### Material to process

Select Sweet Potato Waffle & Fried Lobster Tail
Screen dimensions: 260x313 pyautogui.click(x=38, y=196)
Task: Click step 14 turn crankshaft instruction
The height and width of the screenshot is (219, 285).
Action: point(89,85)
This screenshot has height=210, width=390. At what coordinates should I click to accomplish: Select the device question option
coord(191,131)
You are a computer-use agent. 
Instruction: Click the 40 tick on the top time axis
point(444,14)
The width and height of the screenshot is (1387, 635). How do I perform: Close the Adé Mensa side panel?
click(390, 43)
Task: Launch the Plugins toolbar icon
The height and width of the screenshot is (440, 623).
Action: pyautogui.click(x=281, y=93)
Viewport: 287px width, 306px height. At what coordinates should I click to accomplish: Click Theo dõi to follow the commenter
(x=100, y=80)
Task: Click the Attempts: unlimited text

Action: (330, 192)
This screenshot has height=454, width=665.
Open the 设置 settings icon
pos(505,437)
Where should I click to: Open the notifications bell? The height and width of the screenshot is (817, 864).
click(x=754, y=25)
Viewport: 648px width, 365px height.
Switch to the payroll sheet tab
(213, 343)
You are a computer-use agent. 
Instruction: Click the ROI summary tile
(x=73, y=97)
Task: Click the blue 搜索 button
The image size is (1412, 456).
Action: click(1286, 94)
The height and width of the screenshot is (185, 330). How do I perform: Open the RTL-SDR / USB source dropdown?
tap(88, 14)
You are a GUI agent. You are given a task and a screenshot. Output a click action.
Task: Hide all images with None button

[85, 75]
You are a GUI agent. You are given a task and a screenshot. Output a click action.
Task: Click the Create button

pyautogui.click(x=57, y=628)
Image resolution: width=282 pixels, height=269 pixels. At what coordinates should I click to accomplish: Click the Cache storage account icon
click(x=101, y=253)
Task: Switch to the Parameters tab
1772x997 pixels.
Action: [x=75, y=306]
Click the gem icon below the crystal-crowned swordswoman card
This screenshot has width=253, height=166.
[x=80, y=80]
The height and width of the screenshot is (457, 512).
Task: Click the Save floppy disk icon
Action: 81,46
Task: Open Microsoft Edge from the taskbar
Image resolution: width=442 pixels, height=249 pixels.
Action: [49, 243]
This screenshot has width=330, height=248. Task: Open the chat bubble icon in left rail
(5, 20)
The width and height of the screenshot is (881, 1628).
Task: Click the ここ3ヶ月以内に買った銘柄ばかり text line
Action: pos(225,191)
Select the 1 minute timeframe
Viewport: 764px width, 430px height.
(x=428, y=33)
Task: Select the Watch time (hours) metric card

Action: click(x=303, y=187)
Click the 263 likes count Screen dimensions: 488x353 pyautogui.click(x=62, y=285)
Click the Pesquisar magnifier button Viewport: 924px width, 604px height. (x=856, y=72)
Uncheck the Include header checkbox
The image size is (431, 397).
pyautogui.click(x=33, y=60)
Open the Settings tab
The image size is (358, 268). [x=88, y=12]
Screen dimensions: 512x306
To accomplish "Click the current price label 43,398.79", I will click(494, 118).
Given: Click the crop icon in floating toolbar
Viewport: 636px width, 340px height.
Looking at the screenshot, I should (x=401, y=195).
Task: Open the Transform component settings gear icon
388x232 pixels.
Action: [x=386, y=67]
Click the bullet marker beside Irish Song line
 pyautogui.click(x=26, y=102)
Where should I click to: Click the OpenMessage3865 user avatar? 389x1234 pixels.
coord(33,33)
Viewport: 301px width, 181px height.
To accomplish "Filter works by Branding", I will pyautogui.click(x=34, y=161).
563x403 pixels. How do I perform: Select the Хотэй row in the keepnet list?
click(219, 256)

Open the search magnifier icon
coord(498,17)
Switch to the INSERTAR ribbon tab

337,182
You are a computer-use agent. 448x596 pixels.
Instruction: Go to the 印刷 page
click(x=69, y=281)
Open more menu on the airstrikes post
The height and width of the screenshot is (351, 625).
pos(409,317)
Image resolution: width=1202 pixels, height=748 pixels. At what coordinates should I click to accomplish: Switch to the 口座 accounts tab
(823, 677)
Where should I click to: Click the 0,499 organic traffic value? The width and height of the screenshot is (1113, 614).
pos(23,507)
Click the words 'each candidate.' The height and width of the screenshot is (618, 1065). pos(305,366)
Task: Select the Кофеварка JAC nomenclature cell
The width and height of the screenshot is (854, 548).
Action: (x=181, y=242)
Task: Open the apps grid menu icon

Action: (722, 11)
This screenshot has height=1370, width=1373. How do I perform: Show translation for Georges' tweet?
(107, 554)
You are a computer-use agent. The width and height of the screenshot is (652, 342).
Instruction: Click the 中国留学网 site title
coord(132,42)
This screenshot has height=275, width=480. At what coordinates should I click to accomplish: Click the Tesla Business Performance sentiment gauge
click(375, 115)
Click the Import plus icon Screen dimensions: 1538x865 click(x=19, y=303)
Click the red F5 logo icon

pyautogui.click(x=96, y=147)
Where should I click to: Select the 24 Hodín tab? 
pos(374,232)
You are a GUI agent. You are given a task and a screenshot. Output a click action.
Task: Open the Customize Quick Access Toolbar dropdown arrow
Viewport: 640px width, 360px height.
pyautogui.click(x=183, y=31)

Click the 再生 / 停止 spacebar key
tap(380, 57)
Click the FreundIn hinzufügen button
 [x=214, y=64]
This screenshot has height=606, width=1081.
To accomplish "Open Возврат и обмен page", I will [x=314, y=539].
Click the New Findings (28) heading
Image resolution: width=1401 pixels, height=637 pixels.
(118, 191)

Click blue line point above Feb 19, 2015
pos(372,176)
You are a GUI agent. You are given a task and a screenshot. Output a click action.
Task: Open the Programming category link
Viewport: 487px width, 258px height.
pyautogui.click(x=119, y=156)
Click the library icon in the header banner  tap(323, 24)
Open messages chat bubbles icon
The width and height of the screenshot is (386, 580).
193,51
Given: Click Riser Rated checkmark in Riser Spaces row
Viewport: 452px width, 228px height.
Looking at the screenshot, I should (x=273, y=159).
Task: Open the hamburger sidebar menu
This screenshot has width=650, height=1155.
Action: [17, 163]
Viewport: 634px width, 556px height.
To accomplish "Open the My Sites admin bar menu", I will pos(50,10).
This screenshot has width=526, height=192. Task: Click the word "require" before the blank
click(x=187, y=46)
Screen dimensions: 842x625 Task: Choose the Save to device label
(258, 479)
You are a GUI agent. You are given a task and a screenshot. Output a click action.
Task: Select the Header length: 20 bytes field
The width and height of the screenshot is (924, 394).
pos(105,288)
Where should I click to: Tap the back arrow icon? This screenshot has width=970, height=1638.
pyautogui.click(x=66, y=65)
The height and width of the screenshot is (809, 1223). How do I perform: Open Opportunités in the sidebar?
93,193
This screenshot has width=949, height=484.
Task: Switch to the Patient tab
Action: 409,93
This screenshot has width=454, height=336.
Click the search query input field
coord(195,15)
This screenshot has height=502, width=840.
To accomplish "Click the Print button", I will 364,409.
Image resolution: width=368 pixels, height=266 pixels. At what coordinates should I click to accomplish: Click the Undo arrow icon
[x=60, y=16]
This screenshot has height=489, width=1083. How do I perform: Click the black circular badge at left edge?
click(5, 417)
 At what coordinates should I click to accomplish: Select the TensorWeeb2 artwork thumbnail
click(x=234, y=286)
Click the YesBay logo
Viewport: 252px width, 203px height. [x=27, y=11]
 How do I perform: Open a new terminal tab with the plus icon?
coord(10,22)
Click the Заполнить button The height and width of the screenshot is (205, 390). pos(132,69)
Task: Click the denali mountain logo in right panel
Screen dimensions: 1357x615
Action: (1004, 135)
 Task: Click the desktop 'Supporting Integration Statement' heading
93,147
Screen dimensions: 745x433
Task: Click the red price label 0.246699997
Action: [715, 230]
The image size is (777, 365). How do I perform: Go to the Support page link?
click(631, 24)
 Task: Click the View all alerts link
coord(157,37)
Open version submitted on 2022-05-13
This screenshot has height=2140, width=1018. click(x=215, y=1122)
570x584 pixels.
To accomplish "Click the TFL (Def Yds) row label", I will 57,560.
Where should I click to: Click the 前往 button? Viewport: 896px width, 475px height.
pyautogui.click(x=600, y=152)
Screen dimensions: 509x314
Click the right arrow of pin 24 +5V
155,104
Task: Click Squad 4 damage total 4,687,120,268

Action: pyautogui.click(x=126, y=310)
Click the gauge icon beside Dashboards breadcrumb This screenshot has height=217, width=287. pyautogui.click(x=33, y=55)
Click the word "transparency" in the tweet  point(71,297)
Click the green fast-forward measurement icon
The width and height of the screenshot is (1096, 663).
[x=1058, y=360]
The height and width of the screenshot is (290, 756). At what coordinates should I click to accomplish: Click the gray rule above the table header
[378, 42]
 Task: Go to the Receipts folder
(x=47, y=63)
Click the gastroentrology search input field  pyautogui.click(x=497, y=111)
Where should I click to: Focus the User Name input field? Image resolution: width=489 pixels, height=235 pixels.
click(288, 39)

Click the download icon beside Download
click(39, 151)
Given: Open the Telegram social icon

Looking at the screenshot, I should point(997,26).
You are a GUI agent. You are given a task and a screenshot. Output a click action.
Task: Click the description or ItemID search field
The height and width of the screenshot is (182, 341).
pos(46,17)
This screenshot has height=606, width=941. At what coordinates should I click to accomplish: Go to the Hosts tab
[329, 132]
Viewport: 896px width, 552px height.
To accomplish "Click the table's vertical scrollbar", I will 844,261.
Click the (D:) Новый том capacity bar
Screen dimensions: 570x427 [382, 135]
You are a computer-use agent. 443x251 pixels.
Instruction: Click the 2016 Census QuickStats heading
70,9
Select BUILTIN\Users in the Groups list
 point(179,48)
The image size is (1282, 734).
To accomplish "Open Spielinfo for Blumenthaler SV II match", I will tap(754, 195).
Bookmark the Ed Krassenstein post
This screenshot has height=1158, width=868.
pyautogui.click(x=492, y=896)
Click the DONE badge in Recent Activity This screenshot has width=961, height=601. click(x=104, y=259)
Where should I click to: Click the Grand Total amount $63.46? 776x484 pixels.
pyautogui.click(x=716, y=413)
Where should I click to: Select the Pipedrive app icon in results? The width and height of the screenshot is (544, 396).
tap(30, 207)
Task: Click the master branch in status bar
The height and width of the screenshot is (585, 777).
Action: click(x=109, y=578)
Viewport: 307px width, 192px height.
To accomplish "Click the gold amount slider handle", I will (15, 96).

######

- **What to do**:
Each line in which the string "computer" is found must be copied from the data.

- **Problem solution**:
You are a computer-use agent. 
You are a computer-use agent. 
You are a computer-use agent. 448x596 pixels.
You are a computer-use agent. The width and height of the screenshot is (652, 342).
You are a computer-use agent. 443x251 pixels.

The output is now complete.